Begin Records supplied

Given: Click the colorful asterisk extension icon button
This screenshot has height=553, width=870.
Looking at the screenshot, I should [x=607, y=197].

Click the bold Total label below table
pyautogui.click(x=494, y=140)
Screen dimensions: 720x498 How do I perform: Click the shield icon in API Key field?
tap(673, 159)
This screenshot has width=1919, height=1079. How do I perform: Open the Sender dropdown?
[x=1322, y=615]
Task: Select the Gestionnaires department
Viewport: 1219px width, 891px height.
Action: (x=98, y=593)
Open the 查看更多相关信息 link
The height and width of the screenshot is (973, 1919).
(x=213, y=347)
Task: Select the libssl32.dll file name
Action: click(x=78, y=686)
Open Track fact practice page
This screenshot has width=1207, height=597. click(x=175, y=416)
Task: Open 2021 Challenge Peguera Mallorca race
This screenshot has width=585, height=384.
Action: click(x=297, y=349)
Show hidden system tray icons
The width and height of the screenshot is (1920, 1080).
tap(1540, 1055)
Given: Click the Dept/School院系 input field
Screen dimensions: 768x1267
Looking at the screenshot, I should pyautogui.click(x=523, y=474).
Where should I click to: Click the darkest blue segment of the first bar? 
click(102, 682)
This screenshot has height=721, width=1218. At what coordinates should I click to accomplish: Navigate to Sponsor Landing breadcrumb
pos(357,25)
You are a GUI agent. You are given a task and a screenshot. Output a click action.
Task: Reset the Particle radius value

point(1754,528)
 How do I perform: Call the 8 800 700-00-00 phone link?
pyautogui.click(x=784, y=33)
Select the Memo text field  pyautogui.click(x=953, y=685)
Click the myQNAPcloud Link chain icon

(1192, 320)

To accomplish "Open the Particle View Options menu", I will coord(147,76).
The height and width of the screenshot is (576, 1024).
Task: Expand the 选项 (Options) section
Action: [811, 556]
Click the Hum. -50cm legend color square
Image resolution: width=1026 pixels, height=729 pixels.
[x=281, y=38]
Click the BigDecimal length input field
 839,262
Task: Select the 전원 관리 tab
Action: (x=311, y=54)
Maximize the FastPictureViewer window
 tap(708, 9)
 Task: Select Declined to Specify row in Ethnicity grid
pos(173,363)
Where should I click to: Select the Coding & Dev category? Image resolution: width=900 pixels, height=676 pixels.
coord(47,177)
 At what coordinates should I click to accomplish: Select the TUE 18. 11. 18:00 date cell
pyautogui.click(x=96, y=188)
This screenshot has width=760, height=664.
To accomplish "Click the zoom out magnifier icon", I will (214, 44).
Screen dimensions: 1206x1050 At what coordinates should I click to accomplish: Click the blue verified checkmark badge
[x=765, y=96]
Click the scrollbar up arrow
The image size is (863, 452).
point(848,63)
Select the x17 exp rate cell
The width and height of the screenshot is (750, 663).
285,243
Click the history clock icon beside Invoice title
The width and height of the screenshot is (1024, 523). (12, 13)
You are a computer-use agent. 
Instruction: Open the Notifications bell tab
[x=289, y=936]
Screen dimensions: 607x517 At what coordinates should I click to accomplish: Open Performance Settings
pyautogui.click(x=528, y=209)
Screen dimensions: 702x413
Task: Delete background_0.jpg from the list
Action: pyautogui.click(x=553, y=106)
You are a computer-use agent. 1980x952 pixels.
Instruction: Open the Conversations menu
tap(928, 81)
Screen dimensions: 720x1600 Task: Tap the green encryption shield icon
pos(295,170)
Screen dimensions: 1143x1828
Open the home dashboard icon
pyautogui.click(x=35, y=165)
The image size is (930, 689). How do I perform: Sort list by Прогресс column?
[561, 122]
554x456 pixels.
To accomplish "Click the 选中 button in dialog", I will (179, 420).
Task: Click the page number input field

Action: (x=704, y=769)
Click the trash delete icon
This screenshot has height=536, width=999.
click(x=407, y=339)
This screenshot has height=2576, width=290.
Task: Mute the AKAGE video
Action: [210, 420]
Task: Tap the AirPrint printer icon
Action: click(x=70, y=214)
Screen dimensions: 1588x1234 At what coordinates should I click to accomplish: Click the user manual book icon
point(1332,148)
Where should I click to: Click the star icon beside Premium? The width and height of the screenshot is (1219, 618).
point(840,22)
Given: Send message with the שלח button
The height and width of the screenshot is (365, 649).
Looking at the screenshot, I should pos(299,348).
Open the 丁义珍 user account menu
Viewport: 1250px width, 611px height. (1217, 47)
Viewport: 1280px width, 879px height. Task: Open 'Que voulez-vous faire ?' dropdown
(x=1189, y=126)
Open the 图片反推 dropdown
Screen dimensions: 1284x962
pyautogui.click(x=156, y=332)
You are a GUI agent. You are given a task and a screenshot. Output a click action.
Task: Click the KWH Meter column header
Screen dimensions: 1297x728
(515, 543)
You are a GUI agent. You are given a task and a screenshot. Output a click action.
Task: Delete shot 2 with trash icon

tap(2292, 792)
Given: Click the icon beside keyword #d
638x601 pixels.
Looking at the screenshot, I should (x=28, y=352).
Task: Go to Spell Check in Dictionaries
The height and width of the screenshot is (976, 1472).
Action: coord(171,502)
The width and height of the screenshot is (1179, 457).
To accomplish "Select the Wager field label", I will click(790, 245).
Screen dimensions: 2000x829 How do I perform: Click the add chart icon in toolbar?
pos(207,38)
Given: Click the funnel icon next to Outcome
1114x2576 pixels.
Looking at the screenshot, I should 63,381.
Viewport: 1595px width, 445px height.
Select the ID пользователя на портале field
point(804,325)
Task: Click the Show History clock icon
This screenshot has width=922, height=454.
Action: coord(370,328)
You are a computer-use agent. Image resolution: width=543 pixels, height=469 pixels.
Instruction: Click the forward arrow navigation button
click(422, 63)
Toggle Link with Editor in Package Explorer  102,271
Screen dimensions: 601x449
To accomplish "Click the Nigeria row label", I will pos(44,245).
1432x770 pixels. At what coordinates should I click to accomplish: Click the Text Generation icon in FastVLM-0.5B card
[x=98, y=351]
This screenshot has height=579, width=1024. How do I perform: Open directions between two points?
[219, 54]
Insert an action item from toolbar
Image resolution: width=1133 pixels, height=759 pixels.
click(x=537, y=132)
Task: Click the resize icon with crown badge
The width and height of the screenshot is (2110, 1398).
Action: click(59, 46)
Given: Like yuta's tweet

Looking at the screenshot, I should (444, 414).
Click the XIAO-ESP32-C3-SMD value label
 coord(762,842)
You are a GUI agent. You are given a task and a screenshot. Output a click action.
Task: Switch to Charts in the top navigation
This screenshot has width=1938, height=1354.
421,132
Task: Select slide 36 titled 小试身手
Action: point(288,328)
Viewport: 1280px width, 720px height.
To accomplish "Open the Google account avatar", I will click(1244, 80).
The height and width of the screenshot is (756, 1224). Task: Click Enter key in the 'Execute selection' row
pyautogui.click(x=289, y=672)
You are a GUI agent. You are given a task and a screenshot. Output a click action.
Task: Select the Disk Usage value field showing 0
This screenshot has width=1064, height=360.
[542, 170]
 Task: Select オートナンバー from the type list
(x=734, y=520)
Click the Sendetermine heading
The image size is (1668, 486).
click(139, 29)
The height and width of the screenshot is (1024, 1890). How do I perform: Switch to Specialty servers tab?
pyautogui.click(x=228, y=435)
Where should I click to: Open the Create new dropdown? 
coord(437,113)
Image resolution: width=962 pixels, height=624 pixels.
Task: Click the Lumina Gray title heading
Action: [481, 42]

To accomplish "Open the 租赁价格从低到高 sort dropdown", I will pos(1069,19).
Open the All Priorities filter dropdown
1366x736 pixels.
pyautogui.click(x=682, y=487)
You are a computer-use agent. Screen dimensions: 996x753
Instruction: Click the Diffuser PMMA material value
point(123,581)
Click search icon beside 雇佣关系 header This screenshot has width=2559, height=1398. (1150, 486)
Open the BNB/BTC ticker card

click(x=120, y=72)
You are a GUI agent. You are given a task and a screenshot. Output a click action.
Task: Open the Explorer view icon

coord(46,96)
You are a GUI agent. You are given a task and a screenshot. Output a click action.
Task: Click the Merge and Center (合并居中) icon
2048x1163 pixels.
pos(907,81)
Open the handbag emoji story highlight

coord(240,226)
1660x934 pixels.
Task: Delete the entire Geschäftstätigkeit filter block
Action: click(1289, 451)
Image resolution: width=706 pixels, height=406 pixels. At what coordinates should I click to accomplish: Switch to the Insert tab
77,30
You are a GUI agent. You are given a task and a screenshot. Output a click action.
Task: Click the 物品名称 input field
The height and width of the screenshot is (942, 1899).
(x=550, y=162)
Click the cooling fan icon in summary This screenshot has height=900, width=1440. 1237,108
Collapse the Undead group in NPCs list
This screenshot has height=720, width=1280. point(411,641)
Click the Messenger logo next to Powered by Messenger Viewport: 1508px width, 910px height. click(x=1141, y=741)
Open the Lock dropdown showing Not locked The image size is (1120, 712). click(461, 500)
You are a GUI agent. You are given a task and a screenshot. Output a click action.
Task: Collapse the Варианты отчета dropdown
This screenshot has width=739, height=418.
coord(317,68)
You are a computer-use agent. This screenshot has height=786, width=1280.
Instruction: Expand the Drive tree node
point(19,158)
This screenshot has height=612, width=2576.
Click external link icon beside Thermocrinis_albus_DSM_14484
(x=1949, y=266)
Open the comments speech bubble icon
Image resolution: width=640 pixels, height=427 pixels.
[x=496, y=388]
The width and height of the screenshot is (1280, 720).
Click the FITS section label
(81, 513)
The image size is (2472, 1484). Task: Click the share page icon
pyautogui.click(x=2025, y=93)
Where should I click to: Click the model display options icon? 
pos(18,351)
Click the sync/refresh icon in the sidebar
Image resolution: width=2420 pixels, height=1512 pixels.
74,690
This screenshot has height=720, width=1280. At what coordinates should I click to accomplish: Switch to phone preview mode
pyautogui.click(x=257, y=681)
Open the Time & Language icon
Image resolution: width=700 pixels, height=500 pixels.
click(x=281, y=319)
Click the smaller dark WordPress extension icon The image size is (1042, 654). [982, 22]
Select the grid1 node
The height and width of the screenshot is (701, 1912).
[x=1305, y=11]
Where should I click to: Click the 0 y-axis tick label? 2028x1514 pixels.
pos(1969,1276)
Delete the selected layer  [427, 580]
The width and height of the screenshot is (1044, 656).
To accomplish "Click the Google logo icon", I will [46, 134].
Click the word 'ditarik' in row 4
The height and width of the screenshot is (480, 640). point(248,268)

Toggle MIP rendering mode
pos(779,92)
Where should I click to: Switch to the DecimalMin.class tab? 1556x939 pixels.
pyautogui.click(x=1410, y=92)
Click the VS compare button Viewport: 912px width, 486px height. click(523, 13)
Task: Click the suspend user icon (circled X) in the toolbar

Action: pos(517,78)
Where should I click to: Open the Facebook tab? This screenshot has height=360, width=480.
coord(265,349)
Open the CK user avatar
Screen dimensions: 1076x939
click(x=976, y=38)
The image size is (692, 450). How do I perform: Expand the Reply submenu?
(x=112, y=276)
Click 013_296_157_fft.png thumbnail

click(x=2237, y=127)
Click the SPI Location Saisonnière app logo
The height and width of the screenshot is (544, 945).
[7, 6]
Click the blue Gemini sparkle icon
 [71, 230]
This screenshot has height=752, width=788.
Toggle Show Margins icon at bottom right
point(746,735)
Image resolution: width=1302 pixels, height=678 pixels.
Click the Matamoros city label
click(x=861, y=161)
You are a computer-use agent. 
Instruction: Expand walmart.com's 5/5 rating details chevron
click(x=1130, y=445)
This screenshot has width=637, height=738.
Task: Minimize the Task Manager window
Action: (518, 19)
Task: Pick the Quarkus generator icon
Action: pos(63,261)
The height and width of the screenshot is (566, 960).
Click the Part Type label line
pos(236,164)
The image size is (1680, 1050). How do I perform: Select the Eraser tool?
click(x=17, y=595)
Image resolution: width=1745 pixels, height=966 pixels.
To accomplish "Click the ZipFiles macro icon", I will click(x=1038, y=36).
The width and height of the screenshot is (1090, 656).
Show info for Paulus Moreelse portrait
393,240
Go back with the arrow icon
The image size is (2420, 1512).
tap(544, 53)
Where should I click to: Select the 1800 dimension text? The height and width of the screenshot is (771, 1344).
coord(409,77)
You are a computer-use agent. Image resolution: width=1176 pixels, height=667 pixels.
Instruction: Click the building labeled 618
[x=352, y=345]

End Records supplied

The problem
Update the material from its first line up to and including the line that contains "pyautogui.click(x=494, y=140)" by replacing "Total" with "Subtotal". Give back only those lines, with nothing else changed.

Answer to this problem
Given: Click the colorful asterisk extension icon button
This screenshot has height=553, width=870.
Looking at the screenshot, I should [x=607, y=197].

Click the bold Subtotal label below table
pyautogui.click(x=494, y=140)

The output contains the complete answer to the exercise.